Dexter Johnstone, secretary of CycleSheffield, said "South Yorkshire has a worse per capita KSI (killed or seriously injured) rate for cyclists than the West Midlands and the adoption of such a scheme would help improve both the safety and perception of safety of cycling in our region.

"We appreciate that police resources are under intense pressure due to central government’s ongoing austerity programme. However, WMP have stated that their close pass initiative is ‘cost neutral’. Cycling UK are crowdfunding the mats used to educate drivers over safe passing distances which they are making available to every police force."

"We believe that people who drive poorly/dangerously around cyclists are likely to do the same around other road users and therefore this initiative will benefit all road users, not just cyclists."

Organisations which have backed the call for a close pass initiative in South Yorkshire include British Cycling and Brake - the road safety charity. Greg Fell, Sheffield's director of public health, has also thrown his weight behind the scheme.

A spokesperson for South Yorkshire Police said: "We are absolutely committed to safety for all road users and to reducing the number of people killed and injured on our roads.

"We are continuing to look at the Close Pass initiative and to evaluate its effectiveness, among the range of other tactics that we use to improve road safety in South Yorkshire.”
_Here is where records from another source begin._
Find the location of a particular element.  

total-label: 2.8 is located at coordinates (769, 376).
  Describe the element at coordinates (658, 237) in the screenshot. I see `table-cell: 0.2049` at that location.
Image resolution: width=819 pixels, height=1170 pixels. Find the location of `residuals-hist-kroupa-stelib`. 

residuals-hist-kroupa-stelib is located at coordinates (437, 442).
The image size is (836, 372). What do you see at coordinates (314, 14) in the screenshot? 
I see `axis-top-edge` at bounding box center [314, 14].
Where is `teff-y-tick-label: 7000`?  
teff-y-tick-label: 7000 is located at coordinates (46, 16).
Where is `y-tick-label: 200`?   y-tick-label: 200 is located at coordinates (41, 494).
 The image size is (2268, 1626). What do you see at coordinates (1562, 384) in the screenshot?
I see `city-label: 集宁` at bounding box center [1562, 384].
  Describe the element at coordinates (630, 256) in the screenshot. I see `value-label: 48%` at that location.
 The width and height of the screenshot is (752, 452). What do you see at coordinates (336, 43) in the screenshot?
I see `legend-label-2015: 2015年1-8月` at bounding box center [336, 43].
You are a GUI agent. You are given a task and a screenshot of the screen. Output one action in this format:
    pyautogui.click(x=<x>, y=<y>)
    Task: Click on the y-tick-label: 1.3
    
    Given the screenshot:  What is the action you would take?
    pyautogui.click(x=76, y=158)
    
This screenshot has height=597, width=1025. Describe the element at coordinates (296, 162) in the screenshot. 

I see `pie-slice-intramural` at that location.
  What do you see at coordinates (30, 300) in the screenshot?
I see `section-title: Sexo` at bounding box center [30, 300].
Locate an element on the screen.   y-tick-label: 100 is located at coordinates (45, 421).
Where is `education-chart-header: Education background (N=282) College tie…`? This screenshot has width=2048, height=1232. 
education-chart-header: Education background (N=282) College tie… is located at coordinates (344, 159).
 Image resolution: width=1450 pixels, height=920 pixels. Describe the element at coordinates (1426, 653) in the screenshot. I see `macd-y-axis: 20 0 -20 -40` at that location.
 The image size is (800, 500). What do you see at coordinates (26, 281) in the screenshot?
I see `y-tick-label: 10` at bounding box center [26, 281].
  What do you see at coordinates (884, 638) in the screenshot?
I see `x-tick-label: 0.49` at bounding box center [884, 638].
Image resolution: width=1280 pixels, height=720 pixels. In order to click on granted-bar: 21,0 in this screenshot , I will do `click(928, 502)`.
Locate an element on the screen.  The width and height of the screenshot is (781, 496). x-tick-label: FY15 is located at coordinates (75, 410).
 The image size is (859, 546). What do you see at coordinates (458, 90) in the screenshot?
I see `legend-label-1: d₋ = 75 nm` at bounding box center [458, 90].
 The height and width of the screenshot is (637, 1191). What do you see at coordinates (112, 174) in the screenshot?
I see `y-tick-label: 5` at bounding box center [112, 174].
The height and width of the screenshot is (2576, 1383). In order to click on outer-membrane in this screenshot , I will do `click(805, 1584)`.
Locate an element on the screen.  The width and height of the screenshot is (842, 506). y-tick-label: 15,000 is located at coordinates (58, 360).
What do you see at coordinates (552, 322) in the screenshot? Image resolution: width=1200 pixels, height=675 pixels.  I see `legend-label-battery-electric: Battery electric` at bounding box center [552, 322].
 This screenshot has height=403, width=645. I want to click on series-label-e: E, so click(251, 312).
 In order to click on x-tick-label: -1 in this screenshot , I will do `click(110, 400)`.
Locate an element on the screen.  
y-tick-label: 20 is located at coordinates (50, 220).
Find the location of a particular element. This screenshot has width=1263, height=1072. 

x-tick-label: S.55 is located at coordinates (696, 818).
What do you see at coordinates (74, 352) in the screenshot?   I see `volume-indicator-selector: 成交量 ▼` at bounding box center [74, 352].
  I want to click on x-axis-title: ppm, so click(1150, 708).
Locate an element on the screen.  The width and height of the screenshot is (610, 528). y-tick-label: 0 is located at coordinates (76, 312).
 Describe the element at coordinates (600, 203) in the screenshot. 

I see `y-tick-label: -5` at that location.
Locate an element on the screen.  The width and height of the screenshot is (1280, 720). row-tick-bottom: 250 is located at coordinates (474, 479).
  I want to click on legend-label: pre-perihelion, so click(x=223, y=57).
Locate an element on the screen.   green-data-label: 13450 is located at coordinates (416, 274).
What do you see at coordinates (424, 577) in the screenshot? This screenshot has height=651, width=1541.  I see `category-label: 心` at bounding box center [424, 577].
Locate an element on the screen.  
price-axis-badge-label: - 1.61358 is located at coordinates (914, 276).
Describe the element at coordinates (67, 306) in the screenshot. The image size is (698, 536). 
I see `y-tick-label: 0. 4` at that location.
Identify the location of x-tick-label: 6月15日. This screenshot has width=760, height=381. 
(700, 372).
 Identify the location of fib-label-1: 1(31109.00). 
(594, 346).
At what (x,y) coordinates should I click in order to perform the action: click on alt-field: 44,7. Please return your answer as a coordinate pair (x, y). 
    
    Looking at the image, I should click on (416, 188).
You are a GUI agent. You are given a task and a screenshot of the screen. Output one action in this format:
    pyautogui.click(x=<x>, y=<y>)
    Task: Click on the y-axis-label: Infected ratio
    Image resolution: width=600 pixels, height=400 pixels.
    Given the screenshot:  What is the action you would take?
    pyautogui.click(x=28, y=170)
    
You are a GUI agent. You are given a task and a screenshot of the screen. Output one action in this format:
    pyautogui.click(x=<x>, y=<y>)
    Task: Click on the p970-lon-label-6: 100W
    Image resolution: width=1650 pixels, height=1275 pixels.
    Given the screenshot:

South Yorkshire Police has previously said its resources would be better spent making road layouts safer for cycling, with enforcement only used as a 'last resort'.

One cyclist was killed in a collision in South Yorkshire last year, according to police figures, and 52 were seriously injured - exactly half the number of cyclists killed or seriously injured each year in the West Midlands.

However, West Midlands Police serves a population of around 2.8 million, which is more than twice that covered by South Yorkshire Police.